Prepararon su cuerpo extrayéndole todos los órganos, incluido el cerebro y le sometieron a un proceso de conservación. Una vez concluido éste, la vistieron con las más finas y delicadas ropas. Una blusa larga de seda importada de China, más valiosa que el oro; una falda de casi metro y medio de color rojo intenso en la parte inferior y un poco más claro en la superior, que se complementaba con un cinturón que podía alargarla o acortarla según su deseo; una chaqueta de hermoso diseño, más larga por detrás que por delante y unas delicadas botas blancas hasta la rodilla. Un tocado hecho a base de fieltro, recubierto de tela negra y con aplicaciones de pan de oro, representando el árbol de la vida o axis mundi, coronaba la parte central de su peluca.
Espejo chino |
Construyeron una habitación con paredes de madera de alerce, dura y aromática y suelo a base de piedras pequeñas y tierra aplanada. Las paredes las cubrieron con delicadas cortinas y el suelo con una alfombra hecha a base de tiras de fieltro negro, cuidadosamente cosidas, sobre la que depositaron el ataúd, que contenía su cuerpo, confeccionado con la misma madera. Al lado, sobre una mesita labrada con esmero, un trozo de carne de caballo y una pequeña placa de abedul con rabo de carnero. Junto a las carnes, un cuchillo de bronce rematado en un lobo con cuernos de carnero, platos hondos y jarras de cerámica, para que tuviera alimento suficiente en su viaje al más allá y dónde servirlo. En el suelo, un recipiente de madera para hacer yogur, colocado sobre un almohadón para que se mantuviera en posición vertical, en cuyo interior, lleno de yogur, dejaron el batidor que había servido para hacerlo.
Bolsa de cannabis |
En vida, su fama como shamana había trascendido los límites de su propio poblado y había tenido que desplazarse por la estepa y a lo largo del río, para visitar otros asentamientos y resolver los problemas que le presentaron. Su prestigio excluía que fuera a caballo, como una mujer carente de rango, así que se desplazaba en un carro lujosamente enjaezado. Ahora iba a seguir necesitándolo porque, seguramente, también en ese otro mundo tuviera que trasladarse de una región a otra. Introdujeron, por tanto, su carro en el túmulo junto con 6 caballos, ensillados y embridados con placas de madera tallada y recubierta de pan de oro. Cubrieron todo el conjunto con piedras formando un túmulo.
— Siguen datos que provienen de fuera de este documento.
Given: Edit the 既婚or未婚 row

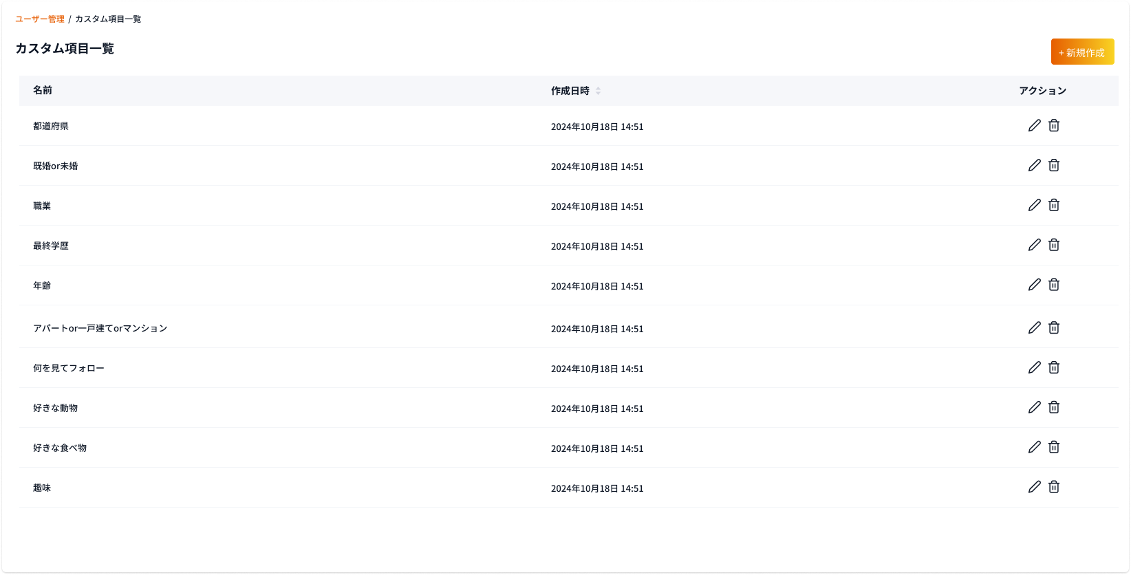Looking at the screenshot, I should tap(1034, 165).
Todo esto sucedía en el siglo V antes de nuestra era, en la meseta de Ukok, entre los montes Altai de la Siberia noroccidental, región que hoy está próxima a la frontera entre tres países, China, Kazajistán y Mongolia. La etnia que habitaba esta zona era la Pazyryk y su cultura era la propia de los pueblos nómadas de la estepa.
El túmulo fue inundado por el agua que se congeló permanentemente, permitiendo que llegara en este estado hasta nuestros días.